What this task involves
Across the entries below, how many lines include the word "will"? Reply with only the number.
══ Data for review
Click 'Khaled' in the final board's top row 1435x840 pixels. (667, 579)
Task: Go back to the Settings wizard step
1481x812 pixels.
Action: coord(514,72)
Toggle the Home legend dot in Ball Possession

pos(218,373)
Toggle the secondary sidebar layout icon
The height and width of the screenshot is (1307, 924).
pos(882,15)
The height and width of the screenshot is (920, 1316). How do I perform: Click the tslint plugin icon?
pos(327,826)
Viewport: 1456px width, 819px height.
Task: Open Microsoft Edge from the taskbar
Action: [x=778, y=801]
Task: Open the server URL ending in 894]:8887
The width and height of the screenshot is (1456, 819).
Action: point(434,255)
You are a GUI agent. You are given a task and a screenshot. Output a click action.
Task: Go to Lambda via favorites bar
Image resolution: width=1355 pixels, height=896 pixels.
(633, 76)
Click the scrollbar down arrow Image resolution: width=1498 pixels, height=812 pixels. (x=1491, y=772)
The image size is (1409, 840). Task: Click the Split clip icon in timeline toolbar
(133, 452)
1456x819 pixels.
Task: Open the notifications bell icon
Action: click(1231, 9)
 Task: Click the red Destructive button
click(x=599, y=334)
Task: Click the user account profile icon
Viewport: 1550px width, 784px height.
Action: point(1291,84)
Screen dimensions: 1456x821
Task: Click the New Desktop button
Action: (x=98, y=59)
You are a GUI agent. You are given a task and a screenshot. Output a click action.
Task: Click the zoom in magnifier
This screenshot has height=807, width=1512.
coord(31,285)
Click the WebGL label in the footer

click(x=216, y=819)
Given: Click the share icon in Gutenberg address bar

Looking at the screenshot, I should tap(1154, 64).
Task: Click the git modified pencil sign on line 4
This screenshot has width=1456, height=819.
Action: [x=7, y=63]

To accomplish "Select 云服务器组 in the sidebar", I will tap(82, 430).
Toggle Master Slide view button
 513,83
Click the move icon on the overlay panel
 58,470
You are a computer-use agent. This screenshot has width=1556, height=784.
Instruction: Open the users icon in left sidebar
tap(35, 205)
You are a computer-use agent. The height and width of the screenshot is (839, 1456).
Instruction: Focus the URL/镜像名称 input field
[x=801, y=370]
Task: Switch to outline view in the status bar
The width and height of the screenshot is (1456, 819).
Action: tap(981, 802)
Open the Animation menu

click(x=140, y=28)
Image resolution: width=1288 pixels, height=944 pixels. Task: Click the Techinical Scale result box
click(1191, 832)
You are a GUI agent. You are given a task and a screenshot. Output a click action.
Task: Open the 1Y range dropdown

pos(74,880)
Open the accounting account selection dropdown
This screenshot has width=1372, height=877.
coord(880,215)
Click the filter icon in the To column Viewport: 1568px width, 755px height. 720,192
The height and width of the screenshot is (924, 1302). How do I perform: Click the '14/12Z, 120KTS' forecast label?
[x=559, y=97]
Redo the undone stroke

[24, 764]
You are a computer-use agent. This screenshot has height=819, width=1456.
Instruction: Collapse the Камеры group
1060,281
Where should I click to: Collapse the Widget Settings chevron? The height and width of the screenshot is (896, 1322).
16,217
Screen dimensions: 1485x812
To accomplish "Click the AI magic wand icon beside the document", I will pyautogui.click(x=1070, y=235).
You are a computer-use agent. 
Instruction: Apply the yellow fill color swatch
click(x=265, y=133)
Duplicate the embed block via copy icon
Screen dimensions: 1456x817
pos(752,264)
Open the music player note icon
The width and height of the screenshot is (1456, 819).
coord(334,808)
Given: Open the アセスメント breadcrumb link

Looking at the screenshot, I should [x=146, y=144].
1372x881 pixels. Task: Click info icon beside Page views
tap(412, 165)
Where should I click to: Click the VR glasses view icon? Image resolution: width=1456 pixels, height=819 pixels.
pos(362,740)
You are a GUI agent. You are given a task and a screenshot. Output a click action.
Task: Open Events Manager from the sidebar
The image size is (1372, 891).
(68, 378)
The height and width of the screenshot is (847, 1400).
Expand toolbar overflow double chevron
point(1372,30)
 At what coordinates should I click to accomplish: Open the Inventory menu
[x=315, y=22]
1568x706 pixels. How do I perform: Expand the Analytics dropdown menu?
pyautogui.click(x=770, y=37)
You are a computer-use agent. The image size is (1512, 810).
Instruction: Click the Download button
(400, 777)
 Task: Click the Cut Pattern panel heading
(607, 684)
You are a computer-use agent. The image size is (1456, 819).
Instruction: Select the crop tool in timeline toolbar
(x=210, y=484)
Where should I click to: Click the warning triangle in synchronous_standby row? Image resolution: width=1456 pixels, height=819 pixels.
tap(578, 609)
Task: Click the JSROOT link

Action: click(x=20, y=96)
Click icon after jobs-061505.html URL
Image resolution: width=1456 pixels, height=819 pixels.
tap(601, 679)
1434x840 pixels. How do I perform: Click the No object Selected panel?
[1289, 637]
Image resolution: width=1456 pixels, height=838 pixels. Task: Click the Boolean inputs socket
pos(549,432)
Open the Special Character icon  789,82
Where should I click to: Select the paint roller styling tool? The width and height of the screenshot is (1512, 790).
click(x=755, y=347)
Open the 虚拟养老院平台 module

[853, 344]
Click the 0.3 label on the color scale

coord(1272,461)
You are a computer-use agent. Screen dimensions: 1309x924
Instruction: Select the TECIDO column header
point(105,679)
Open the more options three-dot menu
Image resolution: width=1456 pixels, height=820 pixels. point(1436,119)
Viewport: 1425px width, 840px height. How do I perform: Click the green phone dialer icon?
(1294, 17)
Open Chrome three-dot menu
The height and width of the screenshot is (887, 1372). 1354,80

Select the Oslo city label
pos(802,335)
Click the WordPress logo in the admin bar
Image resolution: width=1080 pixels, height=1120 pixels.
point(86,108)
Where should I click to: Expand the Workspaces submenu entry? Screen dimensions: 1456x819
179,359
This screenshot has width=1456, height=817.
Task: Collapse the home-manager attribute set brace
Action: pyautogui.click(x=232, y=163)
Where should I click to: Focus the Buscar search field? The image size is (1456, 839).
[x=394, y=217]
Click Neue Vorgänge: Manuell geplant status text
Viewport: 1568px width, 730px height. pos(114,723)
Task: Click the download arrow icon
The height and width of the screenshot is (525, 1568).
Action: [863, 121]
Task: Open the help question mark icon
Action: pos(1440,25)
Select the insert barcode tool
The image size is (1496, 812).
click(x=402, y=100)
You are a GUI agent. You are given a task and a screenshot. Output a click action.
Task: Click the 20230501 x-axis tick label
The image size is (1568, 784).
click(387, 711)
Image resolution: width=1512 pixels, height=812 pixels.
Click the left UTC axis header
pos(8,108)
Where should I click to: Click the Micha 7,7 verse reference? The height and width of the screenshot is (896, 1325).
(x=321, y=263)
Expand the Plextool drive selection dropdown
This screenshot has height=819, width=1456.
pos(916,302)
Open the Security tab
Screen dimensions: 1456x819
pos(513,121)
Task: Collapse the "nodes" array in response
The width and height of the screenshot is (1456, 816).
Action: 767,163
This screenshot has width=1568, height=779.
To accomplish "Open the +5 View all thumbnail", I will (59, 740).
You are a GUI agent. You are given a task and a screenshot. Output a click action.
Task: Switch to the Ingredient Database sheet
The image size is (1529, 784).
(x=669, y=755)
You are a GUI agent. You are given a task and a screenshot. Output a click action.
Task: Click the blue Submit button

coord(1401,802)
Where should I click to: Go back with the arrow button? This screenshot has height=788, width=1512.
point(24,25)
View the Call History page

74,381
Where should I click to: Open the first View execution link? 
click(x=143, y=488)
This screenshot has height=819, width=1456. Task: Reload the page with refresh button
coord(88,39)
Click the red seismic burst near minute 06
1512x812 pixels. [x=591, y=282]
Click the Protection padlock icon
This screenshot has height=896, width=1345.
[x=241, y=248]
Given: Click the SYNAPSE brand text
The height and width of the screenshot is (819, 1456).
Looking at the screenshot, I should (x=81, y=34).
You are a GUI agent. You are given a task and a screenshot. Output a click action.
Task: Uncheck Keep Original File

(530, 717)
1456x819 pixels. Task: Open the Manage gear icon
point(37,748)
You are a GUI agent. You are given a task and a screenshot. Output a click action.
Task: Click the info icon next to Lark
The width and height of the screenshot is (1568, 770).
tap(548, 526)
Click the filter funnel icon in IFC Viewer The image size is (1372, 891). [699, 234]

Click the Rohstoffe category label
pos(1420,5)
════
Result of this task
3